I grew up loving math. I was good at it, got A's in it, and even took special weekend classes with my amazing Algebra teacher, Ms. Moser, to do math for fun! Yep, I was the one tutoring seniors in my Geometry class because I got it. And what's more, I enjoyed it. Neither of my parents are math-y, per se, but they generally gave me the sense that if I worked hard, I could learn anything. So, it was no surprise that Ms. Moser highly recommended me for honors math when I abruptly decided to leave my hometown in Iowa and go to a fancy East Coast boarding school. (How that transition went is another story, probably a novel.) I headed off to boarding school confident in my mathematical prowess. And when I left three years later, well, I opted out of Calculus for a course in Romanticism. Let's just say I lost my appetite for math. How did it happen?
Everything at boarding school was a shock for me. But my math class topped them all. For starters I found my teacher, Mr. Phelan (or, as the kids called him, Mr. Fail 'em), to be completely incomprehensible. But that was just me. In my class, there were 10 other students, all boys, who seemed to speak his language. My parents gifted me a wonderful well-rounded childhood that served me well at home, but in a rarefied environment, I suddenly wasn't good enough. The kids in my class all had attended private schools from an early age, and it seemed like they were learning Trigonometry in the womb!
I remember going to my teacher's office every day for extra help. Heck, my dad even called to talk with him. But in the end, I was out of my league, and my teacher graciously awarded me a D. I was devastated. And worse, I became convinced that math wasn't for me. Because it's acceptable to say that. It's acceptable for us to say, "I just am not a math person." And even in my regular classes that I took for proceeding semesters, I might have performed well, but my heart wasn't in it. I avoided taking Calculus, and literally took zero math classes in college.

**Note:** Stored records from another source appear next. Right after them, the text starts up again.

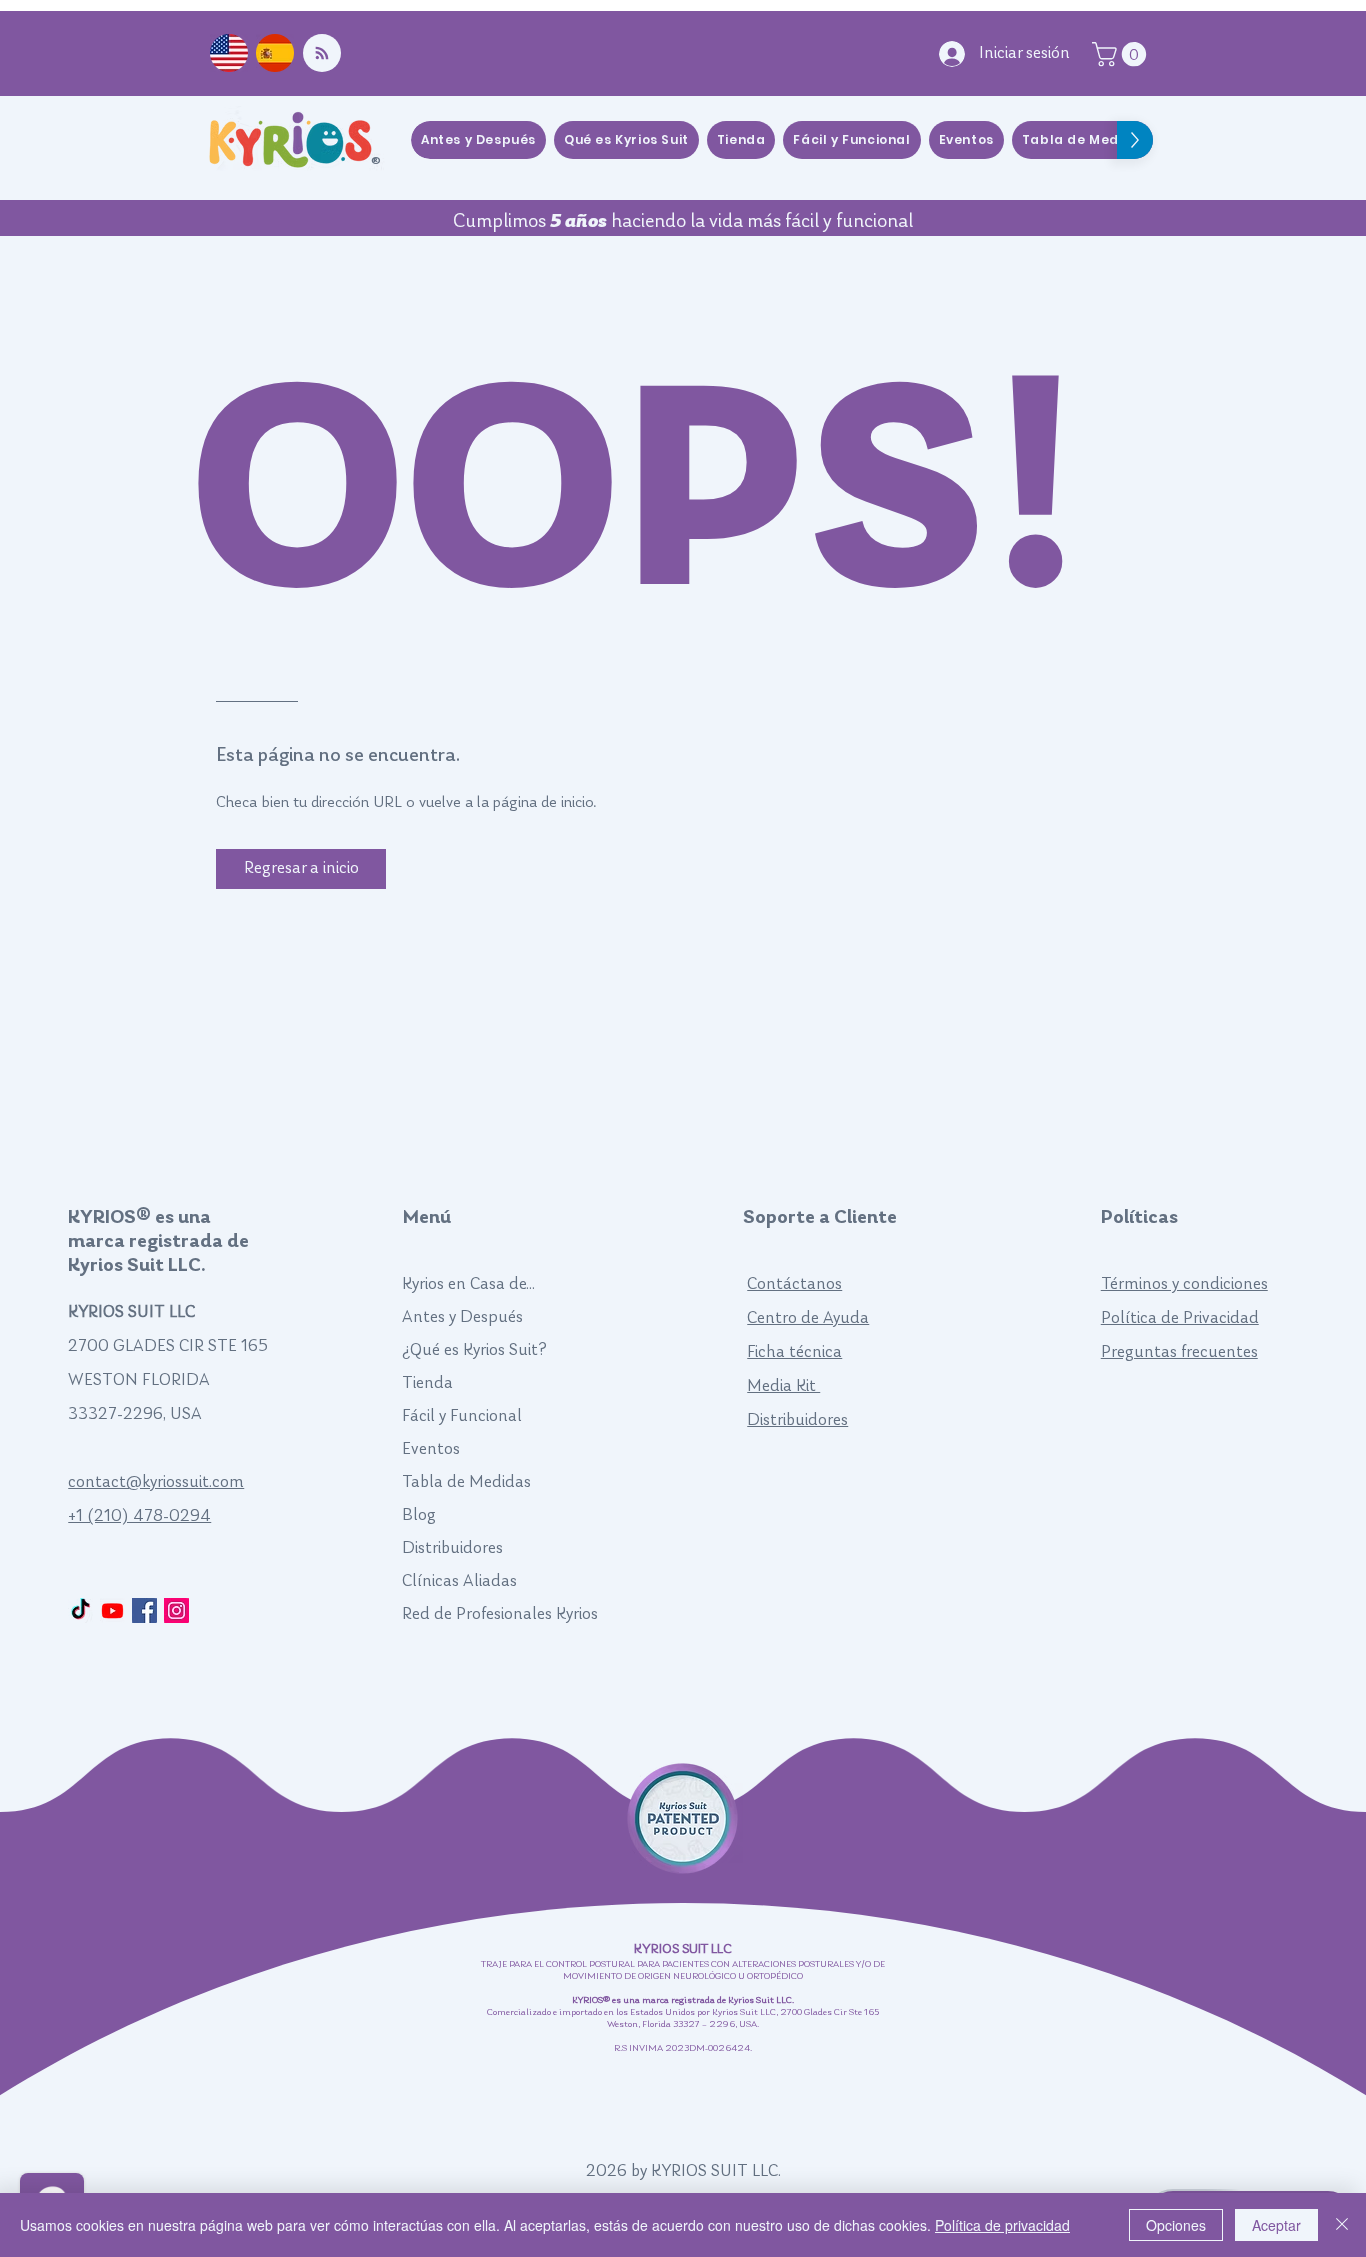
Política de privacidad (1002, 2225)
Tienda (427, 1383)
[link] (1122, 54)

Recently, I read this article in The Atlantic about the myth of being innately "bad at math," and how performing well in math is generally a result of hard work, not innate skill. By all accounts, I should have known this, but it only took that one semester to break down years of confidence in my aptitude. In the article, the author notes several patterns we see that reinforce this myth. The one that resonated most with me was as follows:
"The well-prepared kids, not realizing that the B students were simply unprepared, assume that they are 'math people,' and work hard in the future, cementing their advantage."
And the B students (or in my case D student), well, they assume it's about skill level and from that point forward it's a self-fulfilling prophecy.
My mentor convinced me to apply to business school, and when he asked why I wouldn't apply to Wharton, I said, "too quantitative." I was scared. But he convinced me to apply, and after a crash course in Calculus, I learned that if I worked hard enough, indeed I could have success... even when my classmates were so-called quant jocks.
For me, it worked out, but for millions of kids in our education system, the ending isn't so happy. Instead, parents determine at a very young age that a child has or does not have math skills. And, I would argue, they -- we -- do the same with reading. We decide that it's one or the other, left or right brain. Instead, we can acknowledge our kids' struggles with a particular subject, while continuing to encourage and remind them that a consistent effort can make a tremendous difference, but it takes perseverance.
What do I wish my teacher had done? I wish he had told me that I could do everything my classmates were doing, but I lacked the preparation before I ever stepped foot in his classroom. If only he had instilled that confidence in me, that simple knowing that I could do better, who knows what else I might have tackled coming out of high school.
When I watch my son struggle to learn his letters slower than his classmates, I hold this story close. It's not innate. It's effort, and time, and a dedicated community of parents and teachers working together to ensure our kids reach their full potential.
Here are three things my husband and I plan to do as our children grow up:
- Acknowledge their efforts, not only their results, especially when the results are good.
- Avoid putting them in academic situations that are so challenging they become mostly discouraging.
- Never accept statement like, "I don't like ____ because I'm not good at it," and find ways to spark their interest in subjects that are more of a struggle for them.
How do you help your children reach their full potential?